Tratava-se do processo de "arianização" das empresas, dos bens e o confisco efetuado junto aos judeus instalados no campo de Drancy.
Segundo o relatório, grande parte dessa quantia - cerca de 90% - já foi devolvida de alguma forma. A missão concluiu que os nazistas conseguiram bloquear 53.000 contas bancárias de judeus franceses, apoderando-se dos depósitos.
O relatório de 3.000 páginas é resultado de três anos de trabalho da missão Matteóli.
Além da espoliação puramente financeira, os judeus franceses foram vítimas da pilhagem de obras de arte e outra divisas, cometidas principalmente pelos alemães.
O relatório revela que 100.000 objetos foram roubados, mas 61.000 retornaram à França a partir do fim da guerra e 45.000 foram entregues a seus verdadeiros donos.
Essa diferença deve-se ao fato de os herdeiros não terem sido encontrados, pois famílias inteiras foram dizimadas pelos nazistas nos campos de concentração. Por isso, cerca de 2.000 quadros, por exemplo, ainda se encontram nos depósitos dos museus franceses.

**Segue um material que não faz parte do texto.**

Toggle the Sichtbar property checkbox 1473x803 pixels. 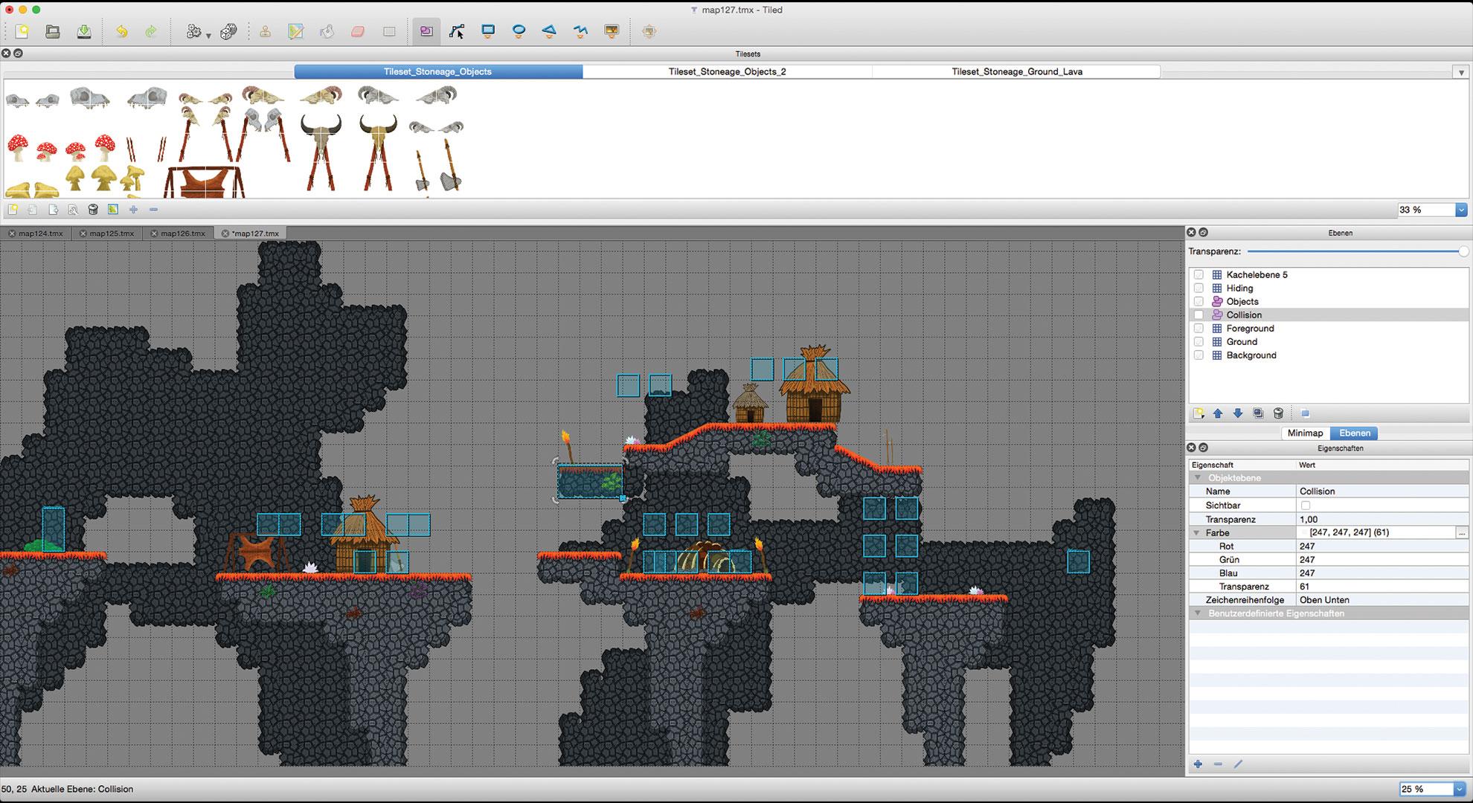(1306, 505)
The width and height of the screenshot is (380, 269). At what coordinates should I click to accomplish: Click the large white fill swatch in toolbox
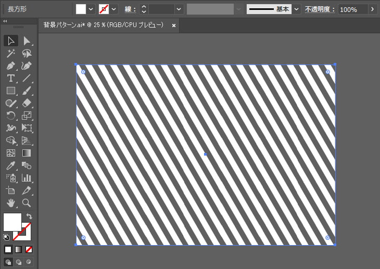click(x=12, y=222)
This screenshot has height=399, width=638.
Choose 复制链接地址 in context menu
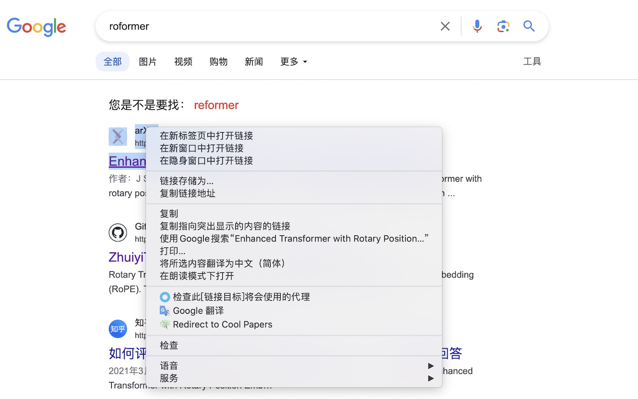click(x=187, y=194)
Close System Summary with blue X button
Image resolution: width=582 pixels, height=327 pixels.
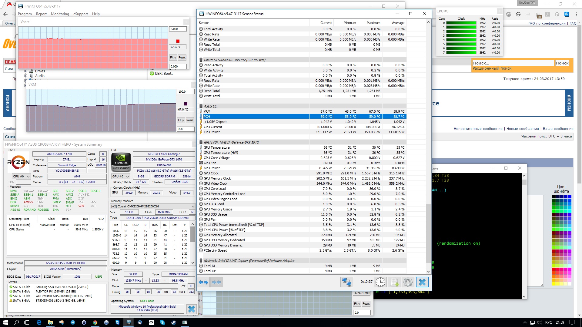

O dinheiro das pessoas e herdeiros não localizados, vítimas do genocídio, destina-se a um fundo para a instalação de uma fundação com a missão de manter a memória dos fatos, a educação e a solidariedade.
Os pedidos de indenizações individuais serão tratados por uma comissão dirigida pelo magistrado Pierre Draí, mas haverá o cuidado de não se privilegiar, como já aconteceu no passado, os herdeiros ricos.
Da pilhagem participou também na primeira linha a própria embaixada do 3º Reich na França, tendo utilizado meios importantes para confiscar, junto aos colecionadores e marchands judeus, um número importante de obras de arte armazenadas no Museu do Jeu de Paume.
O relatório deixa claro,em duas ocasiões que o comportamento da administração francesa, mesmo depois da guerra, merece críticas, classificando de "prematuras" as vendas de obras não reclamadas.
Além disso, entre 1946 e 1996 nunca houve uma "pesquisa ativa" para tentar localizar eventuais herdeiros. Também os museus da França não agiram com a mesma diligência no período de 1945 a 1950 (quando foram restituídos 45.000 objetos), para pesquisar os nomes dos proprietários das 2.000 obras de arte que lhe foram confiadas.
Em 1995, o jornalista norte-americano Hector Feliciano, publicou o livro "O Museu Desaparecido", uma investigação sobre a pilhagem ocorrida na França e a falta de pressa dos museus em dar informações sobre essas obras.